• [Supplied entries]
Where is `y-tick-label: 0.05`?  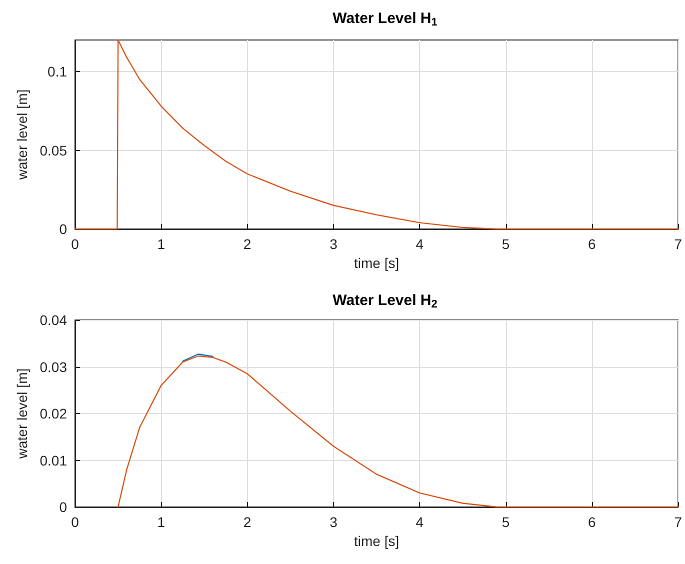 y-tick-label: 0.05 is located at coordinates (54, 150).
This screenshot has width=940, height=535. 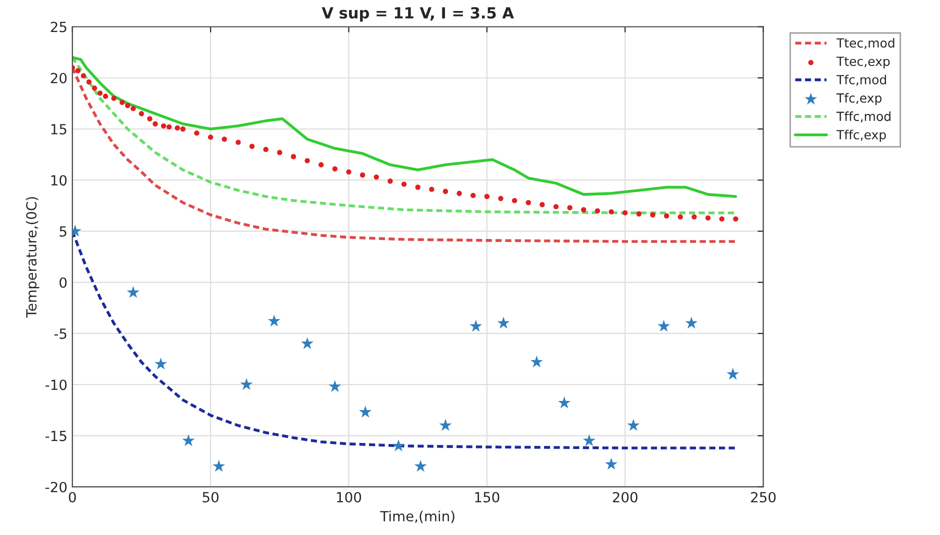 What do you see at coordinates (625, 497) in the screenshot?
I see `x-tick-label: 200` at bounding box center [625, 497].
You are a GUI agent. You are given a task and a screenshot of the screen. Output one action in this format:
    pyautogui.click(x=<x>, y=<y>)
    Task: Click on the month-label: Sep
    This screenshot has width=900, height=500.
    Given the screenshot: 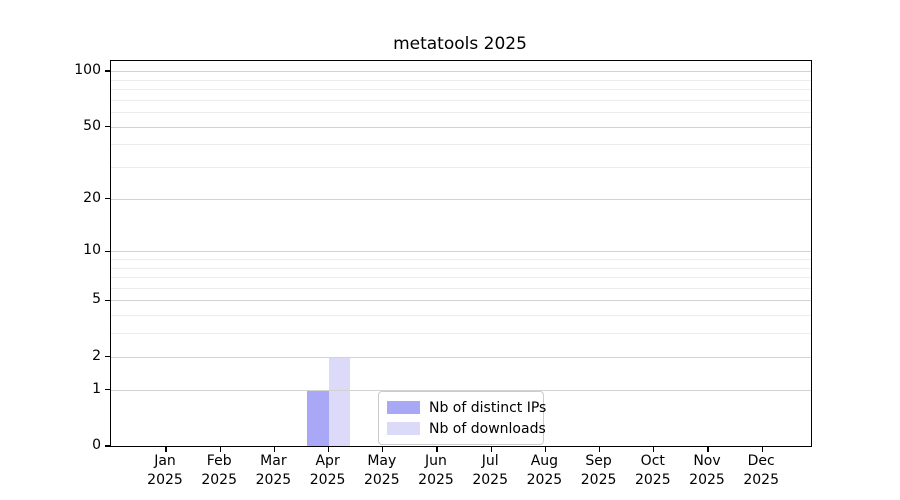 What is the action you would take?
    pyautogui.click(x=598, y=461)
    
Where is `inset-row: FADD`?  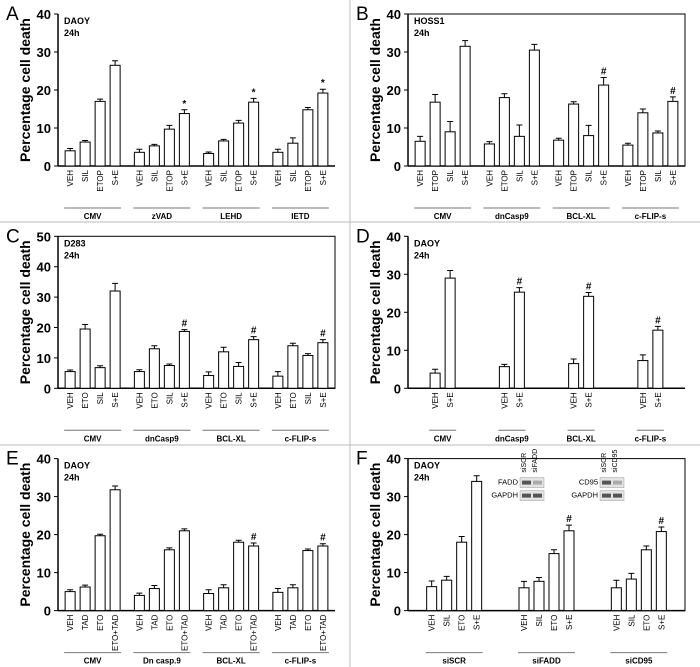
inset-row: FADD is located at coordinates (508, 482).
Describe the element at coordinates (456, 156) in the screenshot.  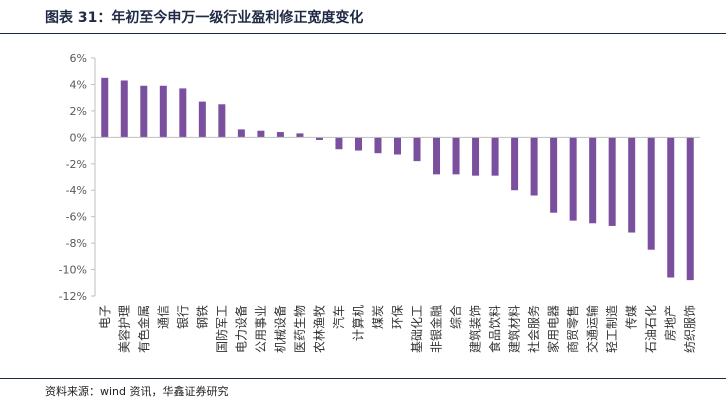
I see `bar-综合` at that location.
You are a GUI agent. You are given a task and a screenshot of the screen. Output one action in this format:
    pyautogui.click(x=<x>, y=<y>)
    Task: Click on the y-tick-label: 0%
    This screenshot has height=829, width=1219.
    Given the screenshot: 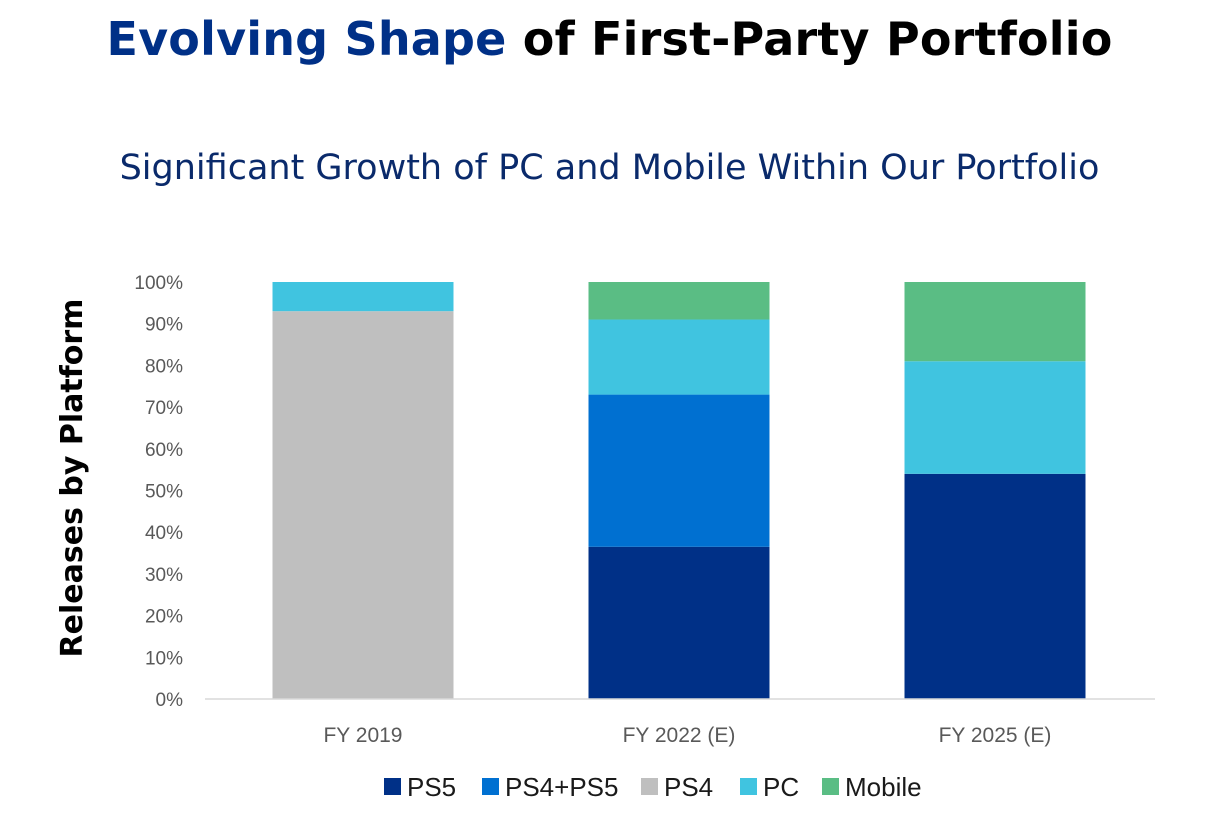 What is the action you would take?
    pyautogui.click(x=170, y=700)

---

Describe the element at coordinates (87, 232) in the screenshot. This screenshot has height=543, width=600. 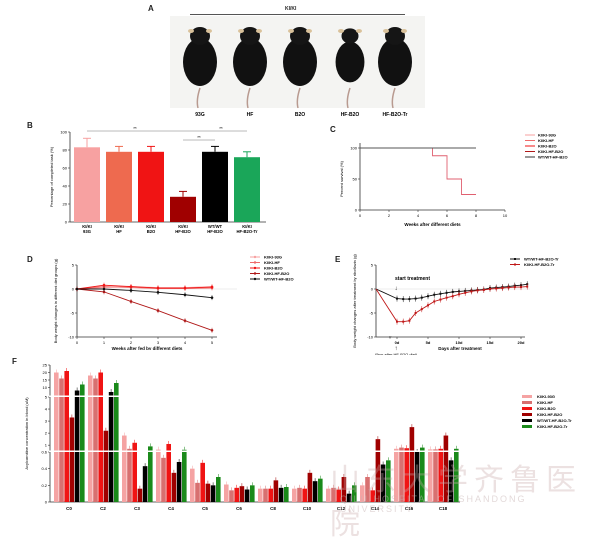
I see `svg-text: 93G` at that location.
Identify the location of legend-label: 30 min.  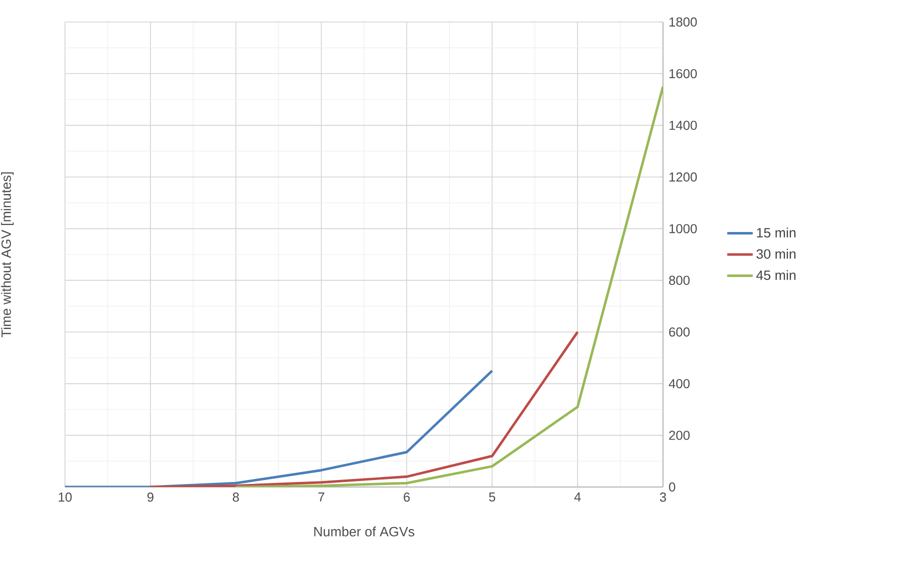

• [Exercise aim] How many lines in the records above contain the string "pyautogui" with matching case? Reply with the number alone.

• [Written solution] 4